Javier Rodríguez, un entrenador con casi 30 años en la industria, presentará esta semana una propuesta a sus colegas que entiende puede frenar la más reciente crisis, ya que «si nosotros no arreglamos esto no vendrán de afuera a hacerlo».

Rodríguez, que creó en 2023 la Asociación Internacional de Baseball Independiente (AIBI), ofrecerá una plataforma virtual donde los niños deberán registrarse con la documentación de sus padres, una base de datos que servirá para asegurarse de que el talento que recluten los programas esté en regla.
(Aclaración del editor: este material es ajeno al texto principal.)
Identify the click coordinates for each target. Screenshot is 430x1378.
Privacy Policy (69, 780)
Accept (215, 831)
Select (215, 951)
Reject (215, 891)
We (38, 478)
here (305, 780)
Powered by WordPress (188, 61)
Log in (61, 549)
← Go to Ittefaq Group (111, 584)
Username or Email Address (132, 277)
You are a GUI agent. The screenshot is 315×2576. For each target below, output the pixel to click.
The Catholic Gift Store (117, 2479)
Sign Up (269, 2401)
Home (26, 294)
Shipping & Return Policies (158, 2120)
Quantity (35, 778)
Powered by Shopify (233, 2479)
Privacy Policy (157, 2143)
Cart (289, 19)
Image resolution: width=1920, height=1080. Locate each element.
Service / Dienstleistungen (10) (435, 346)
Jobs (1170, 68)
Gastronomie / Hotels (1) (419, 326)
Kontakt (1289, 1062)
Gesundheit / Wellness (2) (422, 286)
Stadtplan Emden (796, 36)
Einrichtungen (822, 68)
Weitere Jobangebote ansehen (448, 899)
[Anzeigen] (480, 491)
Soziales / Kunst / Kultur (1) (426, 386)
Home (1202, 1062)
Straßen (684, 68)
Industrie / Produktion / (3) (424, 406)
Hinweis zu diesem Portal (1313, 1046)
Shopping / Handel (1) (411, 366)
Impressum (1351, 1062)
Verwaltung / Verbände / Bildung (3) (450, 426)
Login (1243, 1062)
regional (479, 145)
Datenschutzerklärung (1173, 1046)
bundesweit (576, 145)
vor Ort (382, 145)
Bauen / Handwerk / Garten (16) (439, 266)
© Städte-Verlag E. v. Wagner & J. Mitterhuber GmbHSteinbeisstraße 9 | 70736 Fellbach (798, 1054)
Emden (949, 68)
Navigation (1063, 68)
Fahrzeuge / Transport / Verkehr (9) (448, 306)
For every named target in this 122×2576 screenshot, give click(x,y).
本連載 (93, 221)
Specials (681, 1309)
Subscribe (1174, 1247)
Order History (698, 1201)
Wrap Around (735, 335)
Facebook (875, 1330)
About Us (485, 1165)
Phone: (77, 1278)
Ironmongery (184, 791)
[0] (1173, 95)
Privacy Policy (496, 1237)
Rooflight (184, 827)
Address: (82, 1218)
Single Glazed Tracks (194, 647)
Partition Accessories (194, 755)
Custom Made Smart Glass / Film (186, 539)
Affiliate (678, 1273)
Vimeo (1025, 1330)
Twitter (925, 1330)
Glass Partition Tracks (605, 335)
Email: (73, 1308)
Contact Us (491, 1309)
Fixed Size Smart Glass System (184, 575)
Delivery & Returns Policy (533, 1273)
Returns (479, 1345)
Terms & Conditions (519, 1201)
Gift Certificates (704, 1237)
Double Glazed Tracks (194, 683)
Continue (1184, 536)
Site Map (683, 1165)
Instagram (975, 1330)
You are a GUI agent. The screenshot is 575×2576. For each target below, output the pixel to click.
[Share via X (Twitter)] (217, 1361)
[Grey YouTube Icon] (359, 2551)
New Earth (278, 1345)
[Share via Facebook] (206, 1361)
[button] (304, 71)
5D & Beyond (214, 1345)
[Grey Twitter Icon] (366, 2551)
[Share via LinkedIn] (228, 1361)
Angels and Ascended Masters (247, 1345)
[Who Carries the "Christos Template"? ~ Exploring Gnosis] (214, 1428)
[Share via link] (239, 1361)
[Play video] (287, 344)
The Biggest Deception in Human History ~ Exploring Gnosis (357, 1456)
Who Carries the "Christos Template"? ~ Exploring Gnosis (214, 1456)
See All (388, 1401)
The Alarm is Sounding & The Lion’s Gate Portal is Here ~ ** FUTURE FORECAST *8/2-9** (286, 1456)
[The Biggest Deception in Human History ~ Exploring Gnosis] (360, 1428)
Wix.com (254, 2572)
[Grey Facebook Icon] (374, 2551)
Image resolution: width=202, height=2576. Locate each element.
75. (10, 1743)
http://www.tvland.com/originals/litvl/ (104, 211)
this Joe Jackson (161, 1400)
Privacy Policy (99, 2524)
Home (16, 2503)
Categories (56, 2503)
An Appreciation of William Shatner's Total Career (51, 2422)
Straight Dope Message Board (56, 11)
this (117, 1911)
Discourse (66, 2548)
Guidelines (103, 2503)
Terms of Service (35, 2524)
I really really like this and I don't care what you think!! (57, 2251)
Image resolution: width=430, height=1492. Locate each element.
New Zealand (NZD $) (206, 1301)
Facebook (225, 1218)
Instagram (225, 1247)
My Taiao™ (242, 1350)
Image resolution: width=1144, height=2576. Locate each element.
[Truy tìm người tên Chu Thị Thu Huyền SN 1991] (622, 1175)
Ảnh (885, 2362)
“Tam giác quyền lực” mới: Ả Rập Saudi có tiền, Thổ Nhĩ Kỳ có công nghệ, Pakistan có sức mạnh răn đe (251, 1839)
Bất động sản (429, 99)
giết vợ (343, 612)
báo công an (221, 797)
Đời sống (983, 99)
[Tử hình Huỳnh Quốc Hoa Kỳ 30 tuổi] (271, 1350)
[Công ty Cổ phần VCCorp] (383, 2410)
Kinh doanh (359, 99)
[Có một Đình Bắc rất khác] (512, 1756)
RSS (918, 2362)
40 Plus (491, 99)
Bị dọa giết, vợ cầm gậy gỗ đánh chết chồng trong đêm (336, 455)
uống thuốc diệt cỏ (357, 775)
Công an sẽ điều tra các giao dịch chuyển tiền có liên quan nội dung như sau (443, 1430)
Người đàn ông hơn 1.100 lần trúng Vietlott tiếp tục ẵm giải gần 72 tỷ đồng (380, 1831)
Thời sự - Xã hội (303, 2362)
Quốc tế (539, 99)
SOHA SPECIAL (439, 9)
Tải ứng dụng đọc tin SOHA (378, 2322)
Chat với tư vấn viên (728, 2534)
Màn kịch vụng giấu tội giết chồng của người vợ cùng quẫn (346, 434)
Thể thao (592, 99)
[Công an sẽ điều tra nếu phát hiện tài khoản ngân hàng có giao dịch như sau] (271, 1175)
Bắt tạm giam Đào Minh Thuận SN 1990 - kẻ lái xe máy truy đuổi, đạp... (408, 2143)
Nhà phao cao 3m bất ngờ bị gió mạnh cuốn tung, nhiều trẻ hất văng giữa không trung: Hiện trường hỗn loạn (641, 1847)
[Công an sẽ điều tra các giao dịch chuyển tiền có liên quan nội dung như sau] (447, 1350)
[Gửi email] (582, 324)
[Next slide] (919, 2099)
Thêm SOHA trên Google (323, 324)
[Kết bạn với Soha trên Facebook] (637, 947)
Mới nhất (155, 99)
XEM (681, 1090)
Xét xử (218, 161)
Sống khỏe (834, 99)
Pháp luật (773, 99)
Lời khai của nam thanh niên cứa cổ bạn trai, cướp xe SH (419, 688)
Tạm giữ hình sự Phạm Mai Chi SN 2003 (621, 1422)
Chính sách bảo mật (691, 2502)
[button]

«Tenemos que hacer frente a esto que está pasando. Vamos a sacar a todas esas personas que se dedican a violentar el juego. Si se comprueba que alguien presenta documentos falsos toda la cadena será sancionada», dice Rodríguez.

El técnico, que entre otros jugadores formó a Rafael Devers, explicó que entre los incentivos que ofrecerá al prospecto que se registre es que el 5% de todo el dinero que cobre como profesional irá a una cooperativa que dan formas, como instrumento de inversión.

«Esta crisis del sistema de juego, la otra es lo que pasa ahora mismo. Son escándalos que benefician a quienes quieren imponer sus reglas en el negocio. Ahora mismo hay dudas para invertir en un jugador«, dice Rodríguez, que insiste el problema no es exclusivo con dominicanos, puesto que también le ha llegado la información de jugadores de otros países. «En Venezuela no hay cómo investigarlo».